I’m here on the Côte d’Azur to gather background material for some magazine articles, in the place where luxury came to nestle over a century ago in custom-built mansions among wild jasmine and palm trees. The odors of rose and citrus seem to be brewed in the coves that carve giant scallops into the coastline. It’s the same now as it was thirty years ago, when I first went to Nice. I had just completed my freshman year at Princeton where the ghost of F. Scott Fitzgerald, class of 2017 (dropped out, actually), floated for better or worse through all of us. It was part of Princeton lore to imagine the soon-to-be-great young man from Minnesota traipsing along Prospect Street and we joined him in these wanderings. His was a story with which we all became familiar: about his tragic wife Zelda, his relationship with his editor Maxwell Perkins, all freshly told by his biographer (another Princetonian, though from more recent years) Scott Berg.
He wrote about the gilded age and it was the side of paradise that was seductive because it was no more. Hard days had come and the good times had passed and how we craved them. How we crave them still.

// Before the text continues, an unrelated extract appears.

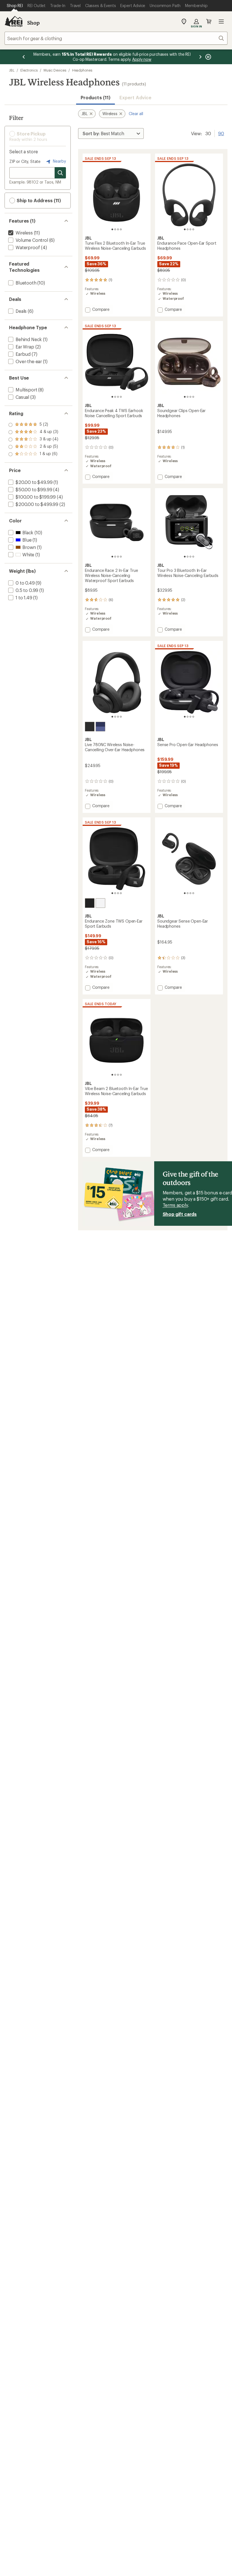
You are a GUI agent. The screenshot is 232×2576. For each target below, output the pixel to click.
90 (221, 133)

At one time, I became aware of the great scholarly debate: The Great Gatsby vs. Tender is the Night. If the first is considered the most perfect novel ever written, the second (his last book, written after Zelda was hospitalized for schizophrenia) can be deemed a hot and craftless mess. I’ve always preferred the latter precisely because of its flaws: they create its own harmony. It’s also a richly descriptive novel (count the plants in the garden chez Diver in the first three paragraphs of Chapter 6: lemon, fig, lilac, iris, rose – and the corresponding colors) and from the first words, a classic (think Henry James, Edith Wharton) in the American in Europe genre. Despite the melancholy and infidelity and bleakness that unfolds so shatteringly, Dick and Nicole Diver threw great parties, with heirs and novelists and royalty and ne’er do wells. We didn’t want to be them, but we wanted to know them: “to be included in Dick Diver’s world for a while was a remarkable experience,” the narrator says early on in the book, which I re-read on the Air France flight over.

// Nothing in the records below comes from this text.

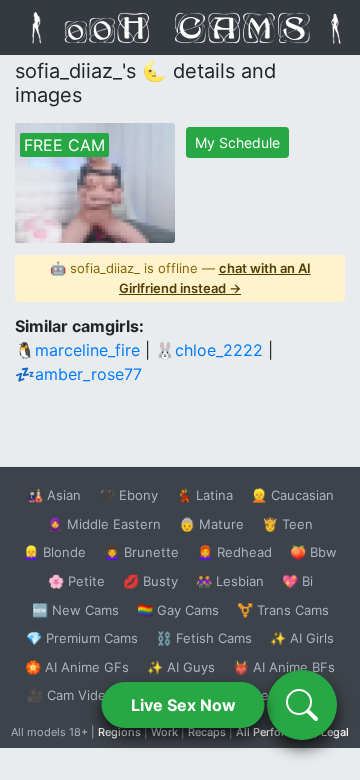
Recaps (207, 732)
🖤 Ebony (128, 495)
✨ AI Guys (181, 667)
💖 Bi (297, 581)
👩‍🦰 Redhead (234, 552)
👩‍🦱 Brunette (141, 552)
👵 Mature (211, 524)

Late in the afternoon, my car pulled up alongside the Belles Rives (once called Villa St. Louis), Fitzgerald’s former rented house in Juan-les-Pins, which is now a plush hotel. Some of his original furniture – art deco tables and chairs which German soldiers hadn’t destroyed or used for God-knows-what during the war – remains, as does the building, all spruced and polished to perfection. From the terrace above the cove, you can see the islands across the way, and imagine Gerald and Sara Murphy, on whom Fitzgerald based the characters of the Divers and to whom he dedicated the book. Most beautiful by far was the dining room, which was his office. It is lined with large windows that look out to the terrace which give way to the sea. There, inspiration is a tactile thing. Magic + talent = masterpiece.
It was impossible to expel the man from my thoughts later, over dinner at the Hotel Royal Antibes. Fitzgerald’s Riviera – the rose-colored hotel and long beach afternoons – was not simply his playground. It was a fertile field to be tilled and harvested many years later. Tender is the Night was published in 1934 – eight years after he left the Riviera.